The moral of the fable is that vengeance only leads to more trouble, but I missed the other main point of the story which was more relevant to the detainees - that the horse's punishment was the loss of his liberty. The ladies in class yesterday all picked up on the idea that vengeance is bad, but the horse's loss of his freedom had a much greater impact. I was entirely blind not to anticipate that; thoughtless until one of the ladies said "at least the deer got to go to another forest - the horse was locked up for good - just like me." She drooped as she said this, and could not lift her eyes to meet mine. She wore the blue uniform that signified her offense as lack of documentation alone, and I could not help but wonder, "what are we doing here?"

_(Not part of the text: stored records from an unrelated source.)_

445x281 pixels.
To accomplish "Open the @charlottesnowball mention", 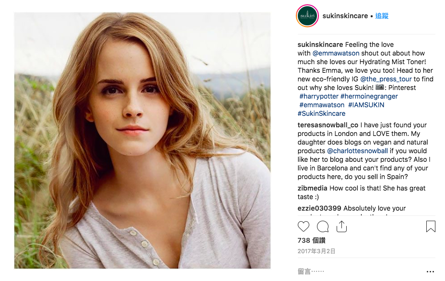I will pos(358,151).
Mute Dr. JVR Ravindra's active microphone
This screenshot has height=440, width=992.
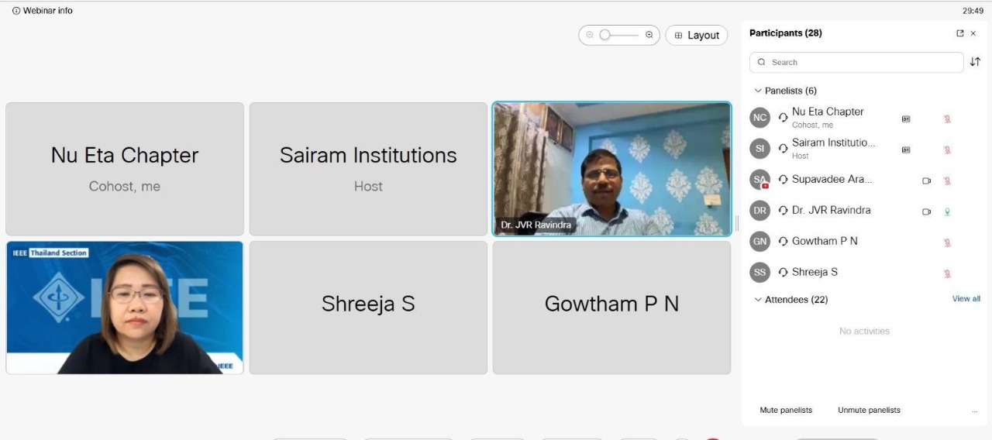(x=947, y=211)
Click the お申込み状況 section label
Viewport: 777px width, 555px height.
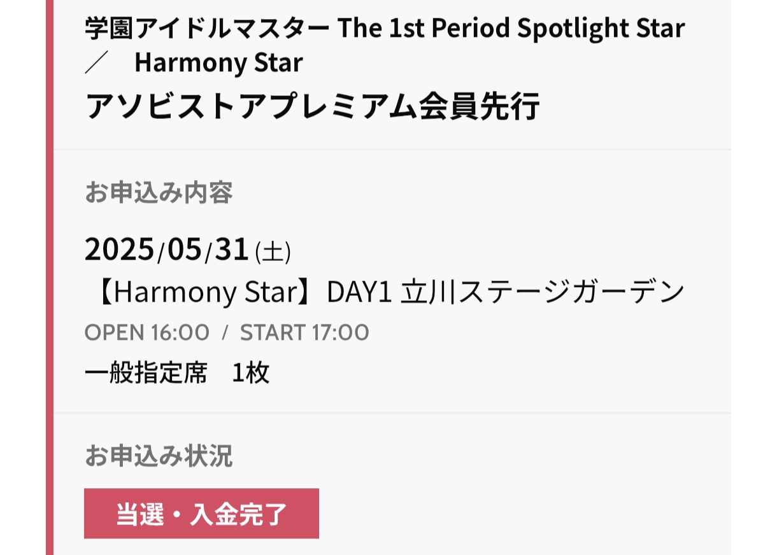tap(159, 456)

Thursday, November 21, 2013
Consider the young woman who came to the first class and didn't say a word. When we passed out the fables on a handout she didn't take one, and when I asked about her language skills - in Spanish - another young woman leaned over and said, "she can't read or write in any language." Later I learned that the young woman was Mayan, that she had been in the detention center for a while struggling to communicate with anyone there. She had learned a few words of Spanish, but not enough to feel comfortable. Can you imagine living in a Mayan village in the highlands of Guatemala or southern Mexico, braving a dangerous journey to the U.S., and then finding yourself in jail with a crowd of other women who speak foreign languages? How isolating, uncertain, and scary that must be.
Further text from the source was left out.